Does any of you ever had an issue with the dint_to_dword function ?
I receive an 16 bit real value (yes it's possible) in the form of a dint register. I made a function that convert it to a dowrd, shift to the left 16 bits, dword to real then gets into a piecewise to scale the value if necessary.
So far so good you would say. Until I see some spurious spikes on the output of the piecewise function block. I managed to isolate the source.
If for exemple my real value is 8.9375, it should be 0x410F0000(IEEE754). Strip the 16 LSB and you get 16655
16652 is the value I receive on the input and the task here is to put it back in the 32bit single precision floating point. As simple as that.
My issue is at the very beginning of the whole procedure. Once in a while, the dint_to_dword conversion gives incorrect results. For an input of 16555 (0x410F) the function gives me an incorrect result(0xB538) and it lasts for only 1 scan (normal task @ 250ms).
I managed to put a double conversion to patch the issue. I convert the original Dint input back to a Dint after converting it to a dword. I compare the two and if they are equal I keep going otherwise, the output is frozen.
BTW the conversion here is the real value received from a DCU controller through a Profibus gateway.
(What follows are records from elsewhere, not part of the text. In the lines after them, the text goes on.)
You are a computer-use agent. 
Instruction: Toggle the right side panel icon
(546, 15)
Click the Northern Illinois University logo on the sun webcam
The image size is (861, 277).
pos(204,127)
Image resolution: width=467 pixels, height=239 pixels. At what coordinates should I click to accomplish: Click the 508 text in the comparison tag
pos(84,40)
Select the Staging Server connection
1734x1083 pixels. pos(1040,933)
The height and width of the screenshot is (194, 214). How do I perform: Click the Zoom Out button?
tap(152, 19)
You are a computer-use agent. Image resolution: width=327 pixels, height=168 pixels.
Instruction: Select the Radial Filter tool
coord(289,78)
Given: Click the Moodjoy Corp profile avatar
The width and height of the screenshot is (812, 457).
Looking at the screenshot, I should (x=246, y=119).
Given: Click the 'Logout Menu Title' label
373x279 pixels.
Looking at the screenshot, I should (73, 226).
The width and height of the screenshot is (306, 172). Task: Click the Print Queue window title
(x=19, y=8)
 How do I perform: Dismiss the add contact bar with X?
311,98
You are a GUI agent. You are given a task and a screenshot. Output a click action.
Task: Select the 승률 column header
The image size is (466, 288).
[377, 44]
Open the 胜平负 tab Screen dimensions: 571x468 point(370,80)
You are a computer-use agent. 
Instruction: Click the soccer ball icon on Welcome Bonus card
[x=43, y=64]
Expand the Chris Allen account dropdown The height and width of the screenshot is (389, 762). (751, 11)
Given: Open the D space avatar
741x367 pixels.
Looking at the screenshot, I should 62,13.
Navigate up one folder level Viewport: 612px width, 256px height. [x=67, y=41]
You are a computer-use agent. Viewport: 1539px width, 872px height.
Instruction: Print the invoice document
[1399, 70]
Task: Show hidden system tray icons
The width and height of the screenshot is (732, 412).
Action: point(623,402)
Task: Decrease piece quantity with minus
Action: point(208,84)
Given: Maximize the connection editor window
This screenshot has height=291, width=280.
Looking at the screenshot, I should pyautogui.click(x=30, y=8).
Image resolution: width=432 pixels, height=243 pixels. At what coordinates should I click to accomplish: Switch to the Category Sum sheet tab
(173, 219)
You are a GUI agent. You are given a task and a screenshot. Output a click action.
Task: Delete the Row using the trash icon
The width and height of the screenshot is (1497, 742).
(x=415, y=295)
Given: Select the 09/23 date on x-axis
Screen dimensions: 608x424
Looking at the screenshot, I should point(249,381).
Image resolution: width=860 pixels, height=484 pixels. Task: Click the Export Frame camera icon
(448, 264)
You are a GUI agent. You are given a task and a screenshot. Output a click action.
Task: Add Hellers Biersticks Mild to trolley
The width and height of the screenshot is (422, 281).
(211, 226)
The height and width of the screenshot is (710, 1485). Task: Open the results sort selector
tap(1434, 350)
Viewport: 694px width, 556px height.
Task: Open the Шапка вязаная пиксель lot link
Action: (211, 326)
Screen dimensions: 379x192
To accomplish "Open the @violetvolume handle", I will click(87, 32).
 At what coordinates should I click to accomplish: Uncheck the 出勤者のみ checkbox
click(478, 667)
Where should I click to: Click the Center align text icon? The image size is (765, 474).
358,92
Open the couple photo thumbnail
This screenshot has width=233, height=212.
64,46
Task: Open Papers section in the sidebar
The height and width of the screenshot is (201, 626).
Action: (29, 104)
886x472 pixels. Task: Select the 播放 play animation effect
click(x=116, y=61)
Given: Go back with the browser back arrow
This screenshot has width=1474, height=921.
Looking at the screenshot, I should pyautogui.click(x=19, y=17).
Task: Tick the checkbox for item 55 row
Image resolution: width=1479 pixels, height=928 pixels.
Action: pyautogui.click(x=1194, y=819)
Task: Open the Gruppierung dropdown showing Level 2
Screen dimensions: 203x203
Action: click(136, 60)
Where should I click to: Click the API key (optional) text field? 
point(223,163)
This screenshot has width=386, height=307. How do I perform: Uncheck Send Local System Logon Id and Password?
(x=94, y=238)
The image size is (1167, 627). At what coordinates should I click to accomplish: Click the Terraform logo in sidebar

The value sent by the DCU is a real according to IEEE754 with the last 16bit of precision stripped down. So it is basically a half precision floating point number.
5.0 SP2 RevC
If someone has ever encountered this behaviour, I would be more than happy to know it.
Thanks to all,
I may have not explained my problem in an understandable manner. I will try to be easier to follow this time
I receive floating point data from a DCU controller through a profibus gateway. The DCU sends the floating point value in the IEEE754 format but only on 16bit not on 32. Also, the data coming out of the gateway is in the DintIO datatype, but once again, only the 16 lower bits are used.
So, I made a Function block type in which I convert the DintIO connected to the gateway to a RealIO.
Here are the tasks completed inside the function block type
1- Initialize the XY table if the Init bit is true
2- Dint_to_dword the dint input variable and mask the 16 upper bits
3- shift left the dword variable and mask the lower 16 bits.
4- Dword_to_real the dword variable
5- pass the converted value to the XY table.
My first doubt was around the XY table. To exactly determine what was wrong I made intermediate values between all the steps and made them available as Out pins of the function block type.
The instances of the function block are in a program running under the normal task at 250ms. I made a new task at 50ms and a debug program callad MouseTrap running under it. In the MouseTrap program, I have created an array of a new special datatype I also created for this purpose. I organized the array to record in a FIFO manner.
At every scan of the MouseTrap program I put all the inputs, outputs and intermediate values of the function block type instance programmed in the main program.
The value received from the gateway is a temperature and should move by 1.5 deg in one 50ms scan. So I have coded a trap to keep filling the FIFO for half of its capacity in the case of a variation larger than this. After that fuse is blown, the FIFO filling procedures stops.
I then pull out all of the data from the array.
I analyzed it and my biggest surprise was to find out that the corrupted numbers was straight at the ouput of the first step : the dint_to_dword conversion.
For an integer received on input with the value 16655(base 10) the dword equivalent should be 0x410F. Which I get most of the time. But once in a while, it gives an erronous number. The last time I captured it, it gave me 0xB538 !
As I said, I made a workaround by double converting the dint to dword then to dint again. If the double-converted value is not equal to the input, I reject the calculation. It seems to work great so far, but I'll wait on monday for my customer to confirm this.